■ Aşağıdakileri tamamlayın
a. Karar metninde "Mahkememizce deliller toplanılmış, Ticaret" ifadesinden "itirazın olmadığı anlaşılmıştır." ifadesine kadar uzanan bölümün tamamını yeniden yazın ve her "ihtiyati haciz" ifadesini "tedbir" ile değiştirin.
b. Karar metnine göre aşağıdaki soruları yanıtlayın:
(i) Tasarrufun iptali davası hangi tarihte açılmıştır?
(ii) İzmir 5. İcra Dairesi'ndeki takip dosyasının takip çıkış tarihi nedir?
(iii) İcra takibine hangi tutarda ve ne tür bir alacak için girişilmiştir?
c. Karar metnini son cümlesinden sonra sürdürün.

== Alıntı metin ==

Mahkememizce deliller toplanılmış, Ticaret Sicil Müdürlüğünden, İzmir Esnaf ve Sanatkarlar Odasına, Şirinyer Vergi Diresine, İzmir 1. Asliye Hukuk Mahkemesi’ne müzekkereler yazılmış, İzmir 1. Asliye Hukuk Mahkemesi’nin … esas sayılı tasarrufun iptali davasında, davacı …. Ltd. Şti tarafından davalılar …, …, …, … aleyhine 02.04.2020 tarihinde İzmir 5. İcra Müdürlüğünün … esas sayılı dosyasından kaynaklanan alacaktan dolayı davaya konu edilen taşıt araçlarının cebri icra yoluyla satışı ve ihtiyati haciz talepli davanın açıldığı ve ihtiyati haciz kararı verildiği,
İzmir 5. İcra Dairesi’nin … esas sayılı takip dosyasının incelenmesinde, 10/08/2016 takip çıkış tarihli, alacaklı … Ticaret Limited Şirketi tarafından davalı borçlu … aleyhine 41.643,55 TL cari hesap alacağı ve faiz/diğer fer’ilerle birlikte icra takibine girişildiği, takibe yapılan itirazın olmadığı anlaşılmıştır.

===
== Verilen kayıtlar ==

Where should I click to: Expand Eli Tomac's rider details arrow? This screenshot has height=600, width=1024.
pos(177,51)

===
== Verilen kayıtlar ==

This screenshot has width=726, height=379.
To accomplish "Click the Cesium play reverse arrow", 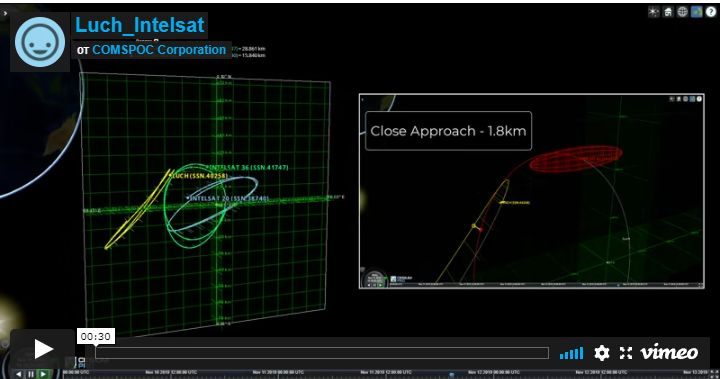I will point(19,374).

===
== Verilen kayıtlar ==

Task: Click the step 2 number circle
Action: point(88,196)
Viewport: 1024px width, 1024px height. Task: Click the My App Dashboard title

===

■ Alıştırma yanıtları
a.
Mahkememizce deliller toplanılmış, Ticaret Sicil Müdürlüğünden, İzmir Esnaf ve Sanatkarlar Odasına, Şirinyer Vergi Diresine, İzmir 1. Asliye Hukuk Mahkemesi’ne müzekkereler yazılmış, İzmir 1. Asliye Hukuk Mahkemesi’nin … esas sayılı tasarrufun iptali davasında, davacı …. Ltd. Şti tarafından davalılar …, …, …, … aleyhine 02.04.2020 tarihinde İzmir 5. İcra Müdürlüğünün … esas sayılı dosyasından kaynaklanan alacaktan dolayı davaya konu edilen taşıt araçlarının cebri icra yoluyla satışı ve tedbir talepli davanın açıldığı ve tedbir kararı verildiği,
İzmir 5. İcra Dairesi’nin … esas sayılı takip dosyasının incelenmesinde, 10/08/2016 takip çıkış tarihli, alacaklı … Ticaret Limited Şirketi tarafından davalı borçlu … aleyhine 41.643,55 TL cari hesap alacağı ve faiz/diğer fer’ilerle birlikte icra takibine girişildiği, takibe yapılan itirazın olmadığı anlaşılmıştır.

b.
(i) 02.04.2020
(ii) 10/08/2016
(iii) 41.643,55 TL cari hesap alacağı için, faiz ve diğer fer'ilerle birlikte

c.
Tarafların ticari defter ve belgelerini ibraz etmeleri yönünden kesin süre verilmesine karşın, davacı taraf ticari defter ve kayıtlarını verilen kesin süre içerisinde ticari defter tutmadıklarını bildirmiş, davalının ticari defter ve kayıtları üzerinde uyuşmazlık konularında inceleme yapılmak üzere dosya bilirkişilere tevdi edilmiş, bilirkişiler … ve … tarafından Mahkememize ibraz edilen ayrıntılı raporlar, Mahkememizce yeterli ve hükme esas almaya elverişli nitelikte görülmüştür.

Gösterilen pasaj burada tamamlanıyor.